『地下鉄に乗って』



※※※※※※※※※※※※※※※※※※※※※※※※※
衣料品会社の営業マン長谷部真次は
地下鉄の駅を移動中、携帯の留守電で
絶縁状態の父親が倒れたという伝言を聞きます。
そこへ突然、亡き兄と似た人影が・・
必死で追いかけて地下通路を抜けると
そこは昭和39年の東京でした。
※※※※※※※※※※※※※※※※※※※※※※※※※

浅田次郎原作・・
すみませんん~読んでませんm(_ _)m

読んだ方がよくわかるのかな?
というのは、ストーリーそのものがわからないというのではなく
細かい矛盾点や人物間の心情などの
説明が映画では足りないような気がしたから。

悪くはないけど、とくにすごくいいって訳でも・・
という、一番感想を述べるのに困るタイプの作品かも(^_^;)

まずは、東京の地下鉄事情を知らないのと
昭和39年のオリンピック景気とやらも
まだ生前なので、当時の町を再現した様子に
ぐっとくるものがないのは当然といえばそうかも?
地下鉄はわざわざ昭和初期の車両を
実際に使ったそうなんですが・・。
そんな時代を生きた真次の父親、小沼佐吉。

この佐吉を演じているのが大沢たかお。
実は昭和39年から、さらに昭和21年、
さらには戦時中へとタイムスリップするのですが
その中で主人公が出会う、それぞれの時代の父親。
青年時代から老年まですべて大沢たかおさんが演じています。

夢と希望にあふれた青年、
戦後の闇市でしたたかに生きる若者、
威圧的な父親、同じ人間か!?と思うような変わりようなんですが
そこには戦争という背景があり
ある意味、時代に翻弄された生き方で
そうなっちゃったのかなぁ~・・と思われます。
そんな難しい役と考えれば、見事に演じてらしたと思います。

◆ **記述課題**
映画『地下鉄に乗って』の感想文から、「実は昭和39年から、さらに昭和21年、」を含む語句で始まり「そうなっちゃったのかなぁ~・・と思われます。」で終わる部分を、一字も変えずに書き写しなさい。

◆ **資料**
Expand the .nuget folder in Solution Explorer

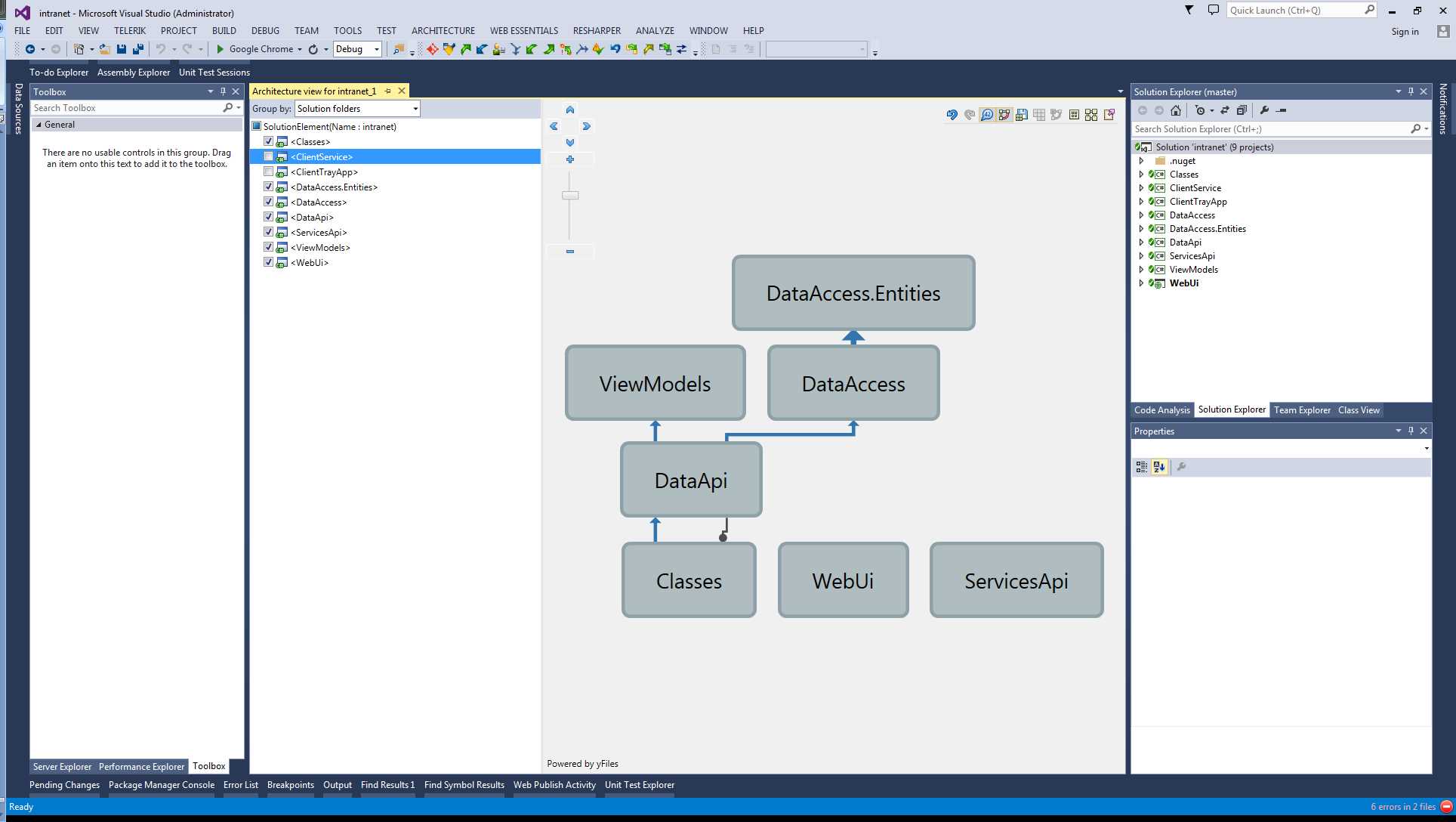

◆ **解答全文**
実は昭和39年から、さらに昭和21年、
さらには戦時中へとタイムスリップするのですが
その中で主人公が出会う、それぞれの時代の父親。
青年時代から老年まですべて大沢たかおさんが演じています。

夢と希望にあふれた青年、
戦後の闇市でしたたかに生きる若者、
威圧的な父親、同じ人間か!?と思うような変わりようなんですが
そこには戦争という背景があり
ある意味、時代に翻弄された生き方で
そうなっちゃったのかなぁ~・・と思われます。